> **PAGE EXCERPT**
↓

Some things are just better together. Just like almond butter and chia jam or Beyoncé & Jay Z, B vitamins are better as a pair! In order to metabolize macronutrients (fats, proteins, carbohydrates), B vitamins have to work synergistically. Working together, B vitamins help our bodies with stress management, give us energy, and support our brain function. Often B vitamins are referred to as the “B complex,” and are usually found together in nature. Take a look at the most common B vitamins, their role in your body, and where you can find them in plant-based foods and supplements, below.

B1 (Thiamine or Thiamin)

This little spark plug is a catalyst for many reactions in the body, including supporting optimal conduction of nerve impulses in your peripheral nervous system. (1) Let the sparks fly by enjoying foods including black beans, which offer more than 1/2 of your RDI in 1/2 cup, lentils and spirulina. (2)

B2 (Riboflavin)

Working synergistically with other B vitamins, riboflavin plays a role in providing energy through the metabolism of carbohydrates, fats and proteins. (3) Portabello mushrooms, spinach, kale and almonds are sources of riboflavin. If you enjoy 1/2 cups almonds, you’ll also enjoy more than 1/2 of your RDI. (4)

B3 (Niacin)

Niacin synthesizes carbohydrates for storage in muscle to be used for energy when you need it. (5) No need to get flushed with food-based niacin from foods like beans and leafy green vegetables. It’s true, some people may experience a warm sensation, redness and even itching know as a “niacin flush” when taking a high dose of B supplements, but it is not common to have this reaction when eating foods containing niacin.

B5 (Pantothenic Acid)

Pantothenic acid plays a role in stress management by supporting adrenal glands in the production of stress-related hormones. (6) Don’t stress — you can easily find pantothenic acid in a wide variety of foods, including whole grains, mushrooms, avocados and sweet potatoes.

B6 (Pyridoxine)

Pyridoxine plays an important role in stress and hormone balance because it plays a role in the synthesis of many neurotransmitters, including adrenaline, serotonin and dopamine. (1) You can find pyridoxine in whole grains, leafy greens and avocado. Avocado is a source of many B vitamins and it sure does make a creamy smoothie!

B7 (Biotin)

Biotin plays a role in providing energy through the efficient metabolism of macronutrients. (7) Biotin can be produced by your intestinal bacteria and you can also find it in almonds, carrots and cabbage.

B9 (Folate or Folic Acid)

↑

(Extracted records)

↓

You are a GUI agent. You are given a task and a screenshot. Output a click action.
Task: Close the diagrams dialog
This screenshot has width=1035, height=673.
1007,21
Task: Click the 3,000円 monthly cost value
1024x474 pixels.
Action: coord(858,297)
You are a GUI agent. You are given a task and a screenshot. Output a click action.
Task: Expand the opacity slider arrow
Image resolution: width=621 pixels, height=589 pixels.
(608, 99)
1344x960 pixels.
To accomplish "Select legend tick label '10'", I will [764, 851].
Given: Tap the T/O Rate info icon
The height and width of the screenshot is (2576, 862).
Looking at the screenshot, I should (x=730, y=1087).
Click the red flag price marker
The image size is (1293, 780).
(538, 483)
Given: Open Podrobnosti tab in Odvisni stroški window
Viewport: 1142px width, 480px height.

↑

> **TASKS**
(a) Could you give the B vitamins text from "B7 (Biotin)" to "or Folic Acid)" again, changing "cabbage" to "broccoli"?
(b) Which B vitamins have their own heading in the B vitamins text?
The entries have nothing to do with this.

> **PROBLEM SOLUTIONS**
(a)
B7 (Biotin)

Biotin plays a role in providing energy through the efficient metabolism of macronutrients. (7) Biotin can be produced by your intestinal bacteria and you can also find it in almonds, carrots and broccoli.

B9 (Folate or Folic Acid)

(b)
B1 (Thiamine or Thiamin)
B2 (Riboflavin)
B3 (Niacin)
B5 (Pantothenic Acid)
B6 (Pyridoxine)
B7 (Biotin)
B9 (Folate or Folic Acid)